CBS CEO Les Moonves tells analysts it will top $1 billion in retrans by 2017 and pass $2 billion by 2020. And if he remains bullish on broadcast, his enthusiasm bubbles over when it comes to digital. “Broadband offerings will continue to drive growth.”
Remember CBS CEO Les Moonves’ projection last year that the network would hit $2 billion in retrans revenues by 2020?
Turns out that was a little conservative.
“I’m now prepared to say we will exceed our goal of $2 billion in (retrans) revenue by 2020,” Moonves said during Wednesday’s conference call to discuss second-quarter financial results.
Now, remember Moonves’ projection that CBS would hit $1 billion in retrans revenues by 2017?
Turns out that was a little conservative, too.
“We will surpass $1 billion by next year,” he said, noting that, “These are dollars that fall to the bottom line.”
While acknowledging that “we knew 2015 would be a challenge” for the network, being an off political year, Moonves said CBS expects to reap a healthy chunk of what Politico estimates will be $4.4 billion in political advertising next year.
But if Moonves remains bullish on broadcast, his enthusiasm bubbles over when it comes to digital. “Broadband offerings will continue to drive growth,” he said.
Moonves and Joe Ianniello, COO, both touted the growth of Showtime OTT and CBS All Access.
“Every million subs (for Showtime OTT) equals $100 million of profit,” Ianniello said.
The executives sidestepped giving specifics about CBS All Access but thanks to recent deals with stations groups including Sinclair and Nexstar, CBS appears to be on track to hit 1 million CBS All Access subscribers before year end.
“Relations with affiliates remain very strong,” Moonves said. “Basically, we’re going to have the entire country before too long.”
Nonetheless, CBS will pursue distribution opportunities that don’t necessarily include affiliates.
“We have digital assets we can put out directly to the consumer and keep 100 cents on the dollar,” he said.

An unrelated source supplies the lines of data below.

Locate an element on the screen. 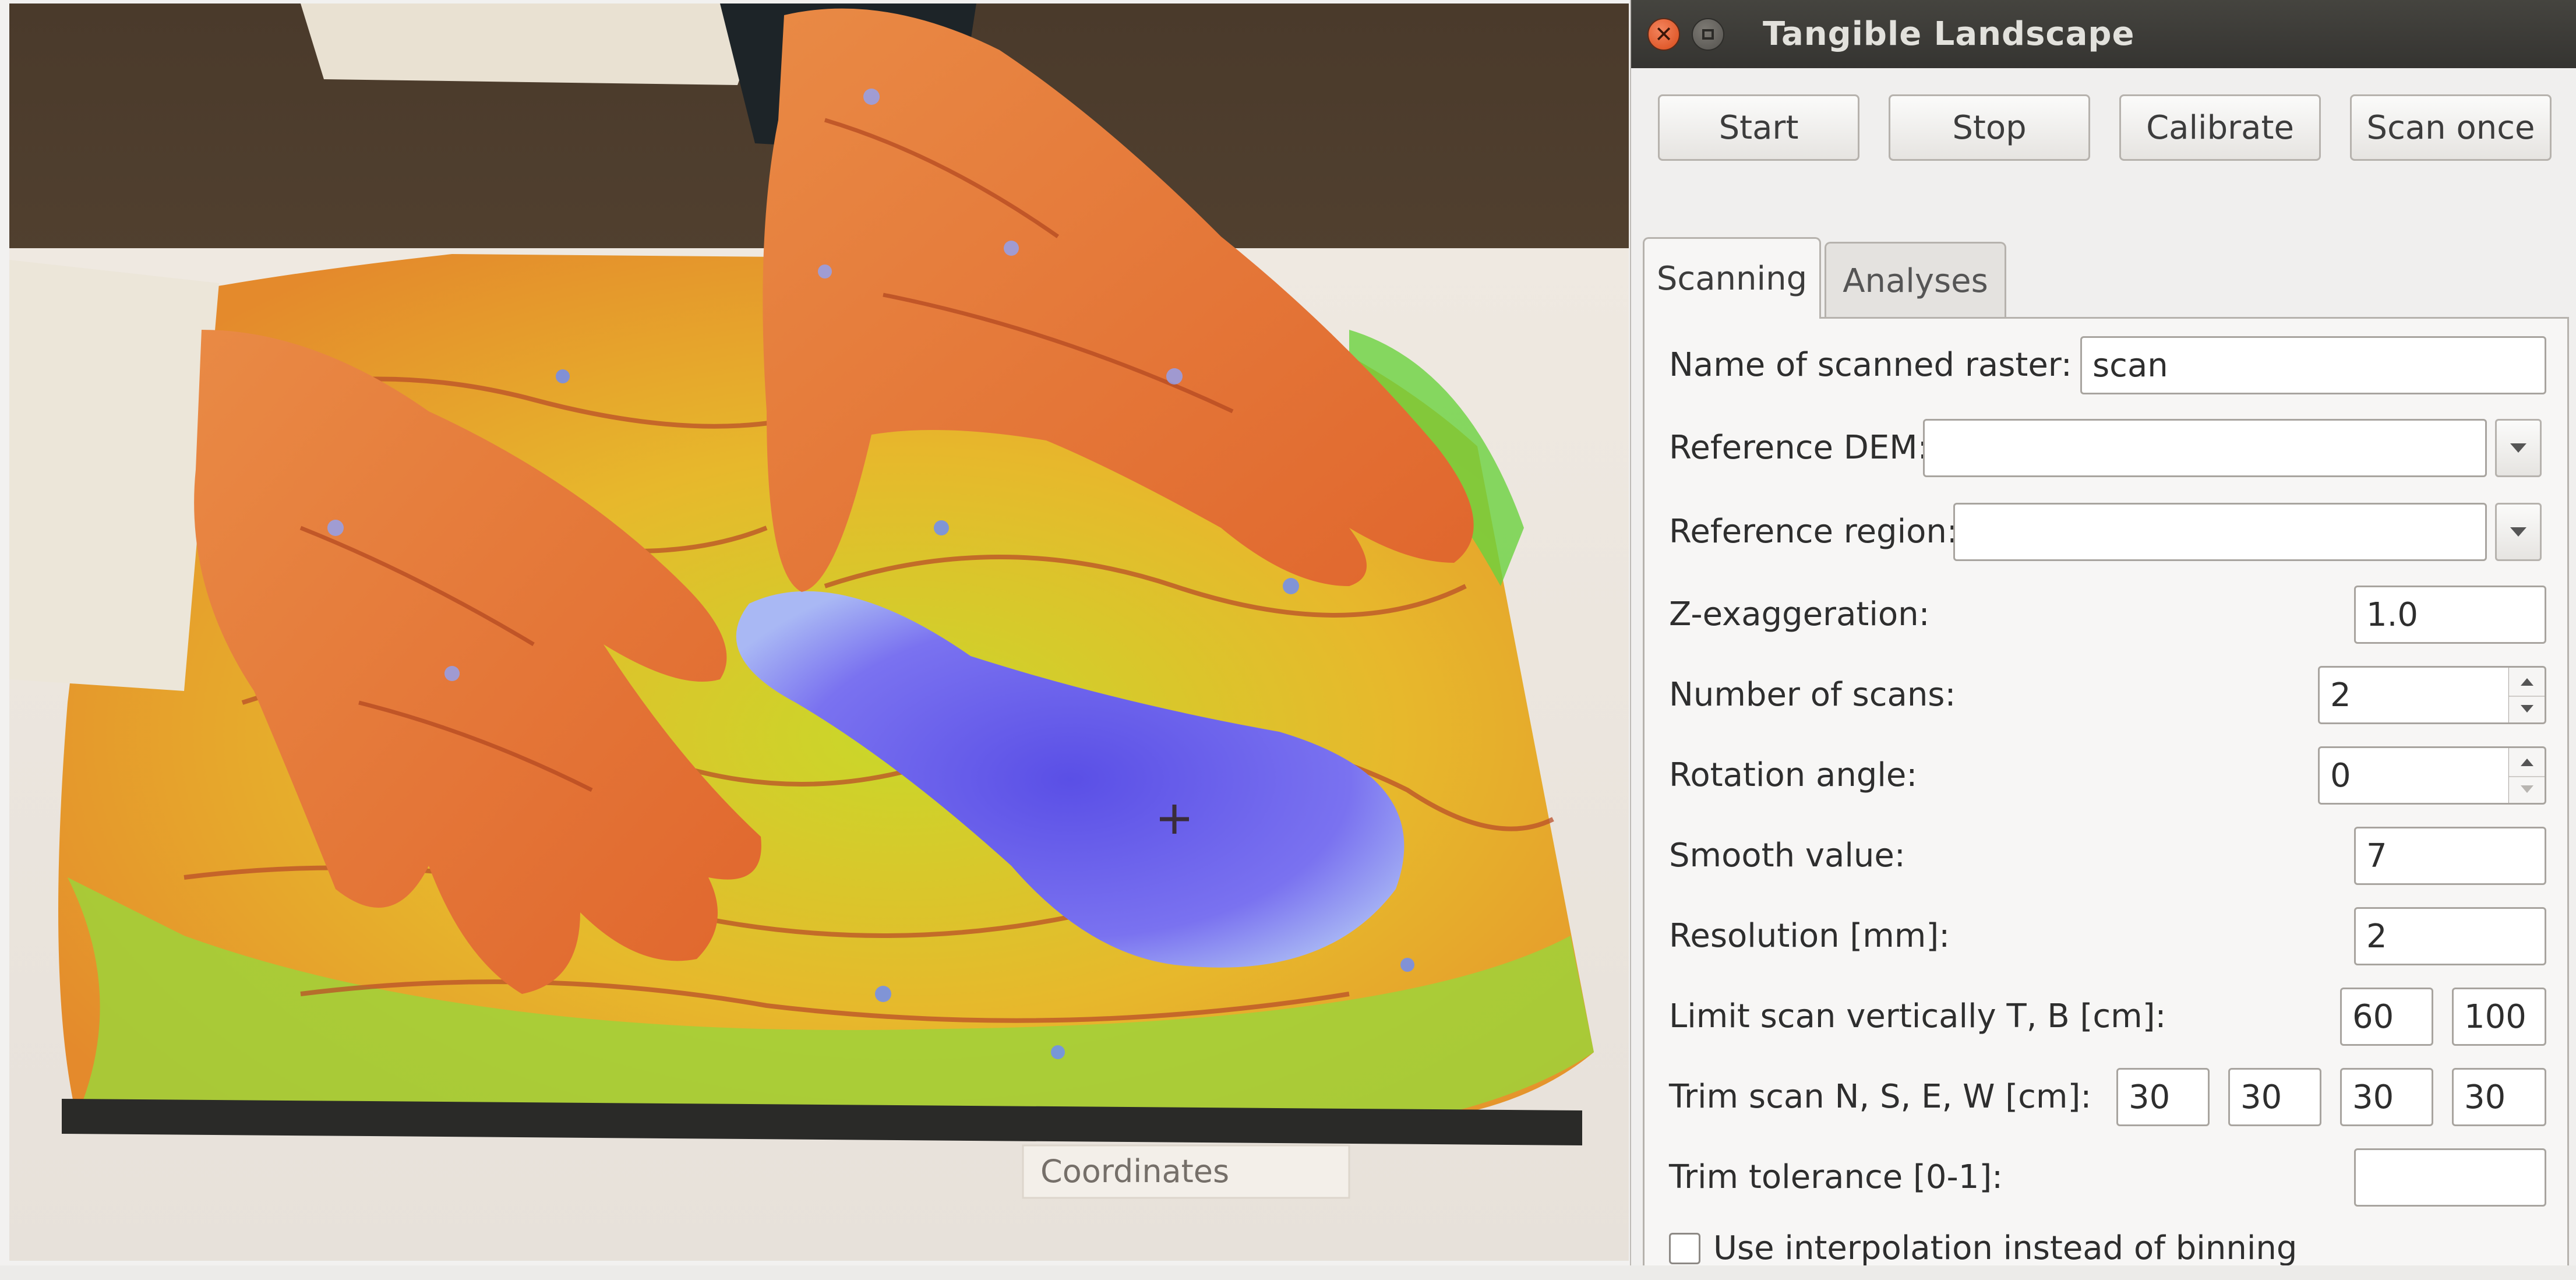 The height and width of the screenshot is (1280, 2576). start-button: Start is located at coordinates (1758, 127).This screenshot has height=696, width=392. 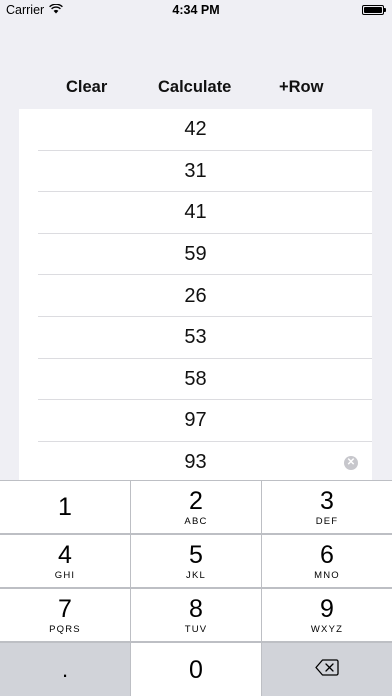 I want to click on list-item: 97, so click(x=196, y=421).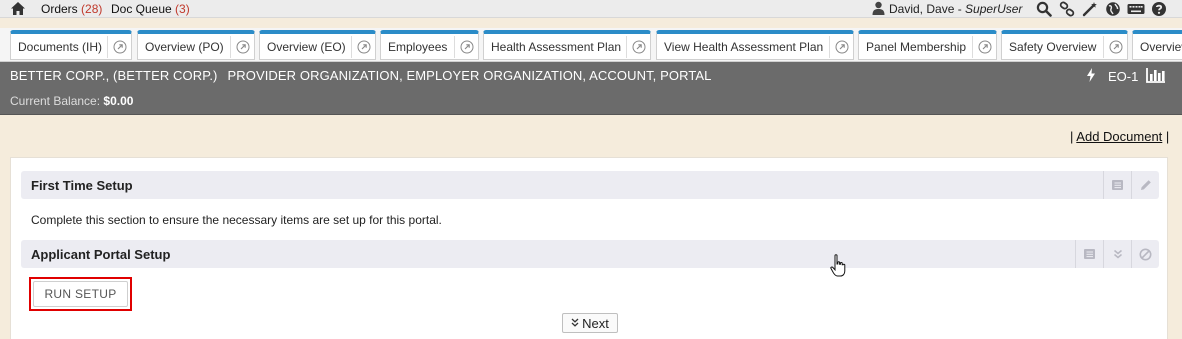 The image size is (1182, 339). I want to click on tab-overview: Overview, so click(1157, 45).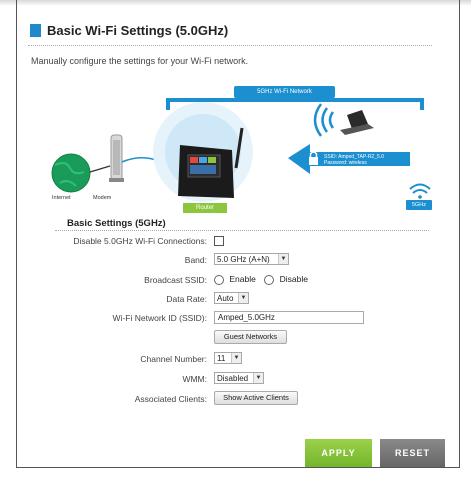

Upbeat projections from Moonves and other broadcast executives come as media shares suffered a drubbing Wednesday, partly the result of Disney/ABC’s lackluster second-quarter network advertising revenue performance.
Gray Television was a bright spot in the broadcast advertising picture Wednesday, posting record second-quarter results, largely thanks to acquisitions.
Despite the lackluster broadcast advertising environment, Moonves remains upbeat.
“Proof of purchase by the Internet is not yet there as it is on broadcast,” he said. “Most industries will not veer away from broadcast.
“We still feel very bullish. There’s a reason year after year our CPMs go up — broadcast is in better shape than cable.”